## Excerpted passage
-*-

A reading from Luke.

46 And Mary said,

“My soul magnifies the Lord,
47     and my spirit rejoices in God my Savior,
48 for he has looked with favor on the lowliness of his servant.
    Surely, from now on all generations will call me blessed;
49 for the Mighty One has done great things for me,
    and holy is his name.
50 His mercy is for those who fear him
    from generation to generation.
51 He has shown strength with his arm;
    he has scattered the proud in the thoughts of their hearts.
52 He has brought down the powerful from their thrones,
    and lifted up the lowly;
53 he has filled the hungry with good things,
    and sent the rich away empty.
54 He has helped his servant Israel,
    in remembrance of his mercy,
55 according to the promise he made to our ancestors,
    to Abraham and to his descendants forever.”


The Gospel of the Lord. Praise to you, O Christ.

-*-

## Extracted entries
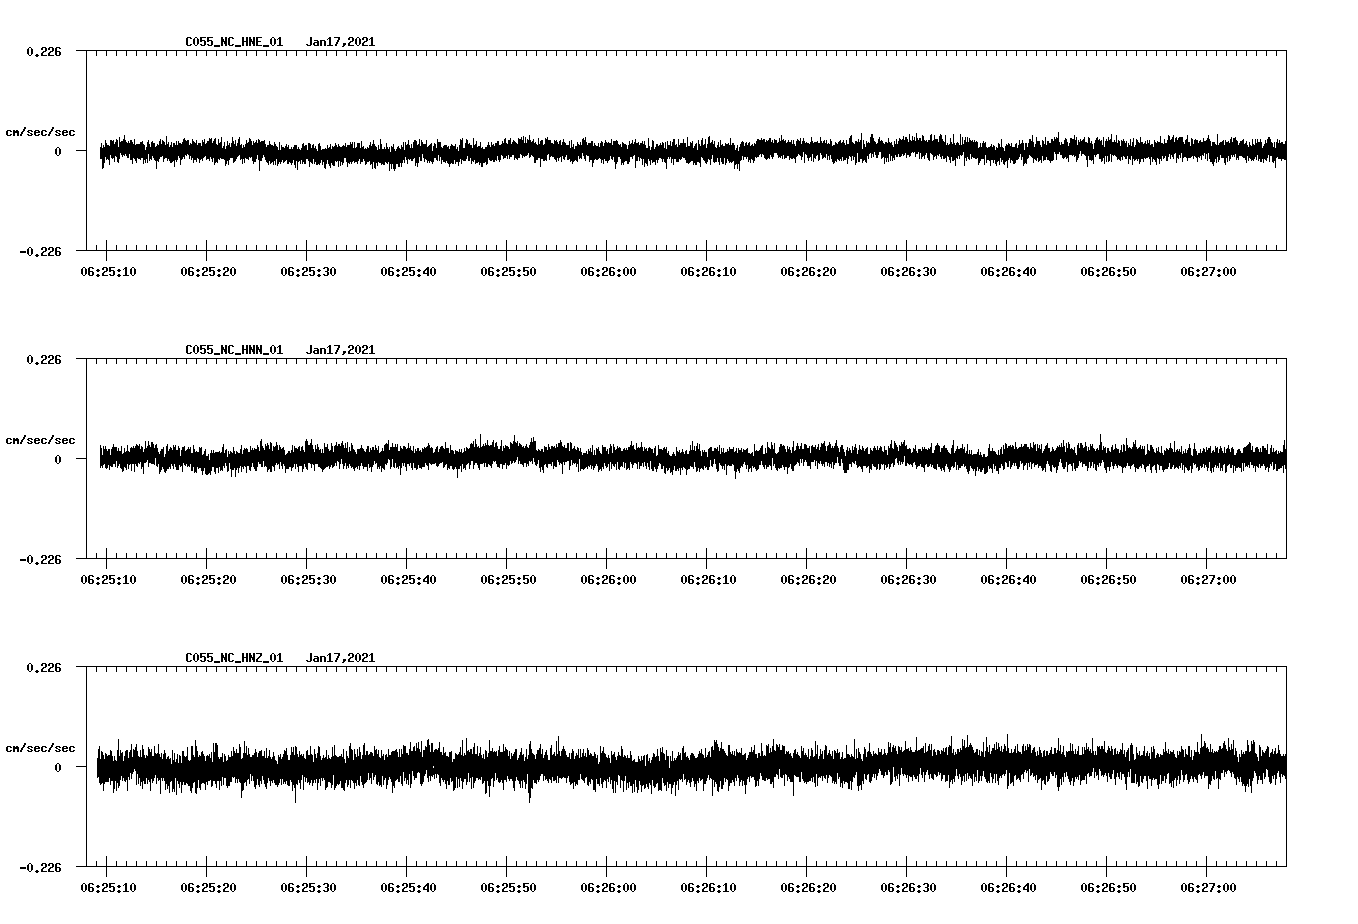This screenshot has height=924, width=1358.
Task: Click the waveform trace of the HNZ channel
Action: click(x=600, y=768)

-*-

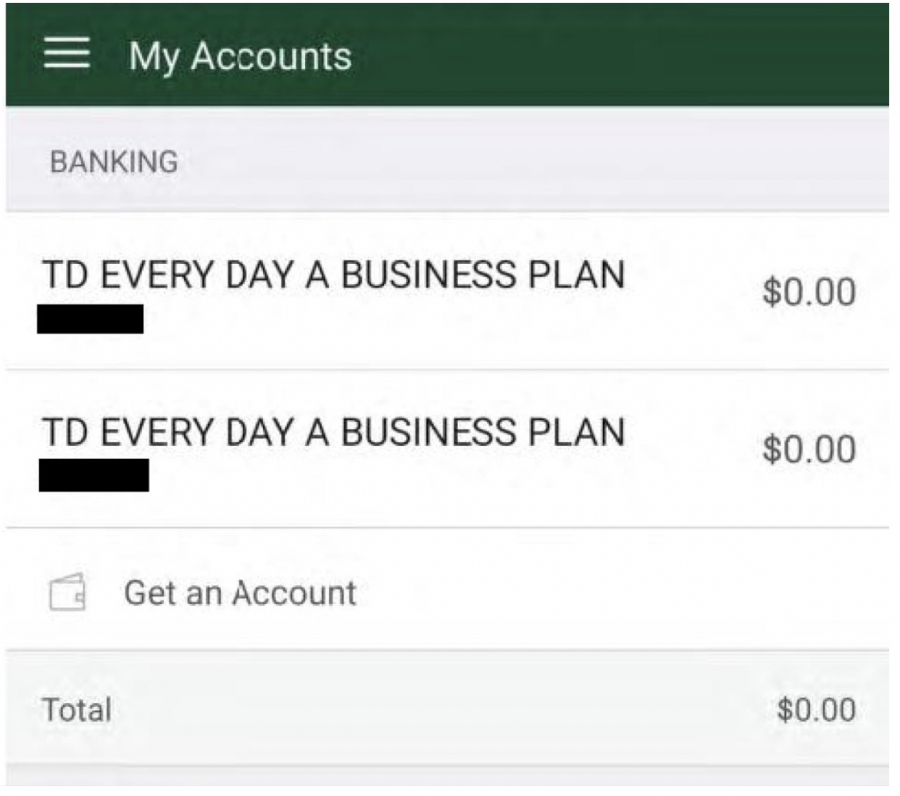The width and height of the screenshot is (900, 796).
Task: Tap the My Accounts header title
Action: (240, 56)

-*-

## Task instructions
[a] In the reading from Luke, who speaks the words that begin "My soul magnifies the Lord"?
[b] Rewrite the part of the reading from Luke that opens with the words containing "Surely, from now" and closes with "rich away empty.", substituting "the starving" for "the hungry".

## Answers by task
[a] Mary

[b]
Surely, from now on all generations will call me blessed;
49 for the Mighty One has done great things for me,
    and holy is his name.
50 His mercy is for those who fear him
    from generation to generation.
51 He has shown strength with his arm;
    he has scattered the proud in the thoughts of their hearts.
52 He has brought down the powerful from their thrones,
    and lifted up the lowly;
53 he has filled the starving with good things,
    and sent the rich away empty.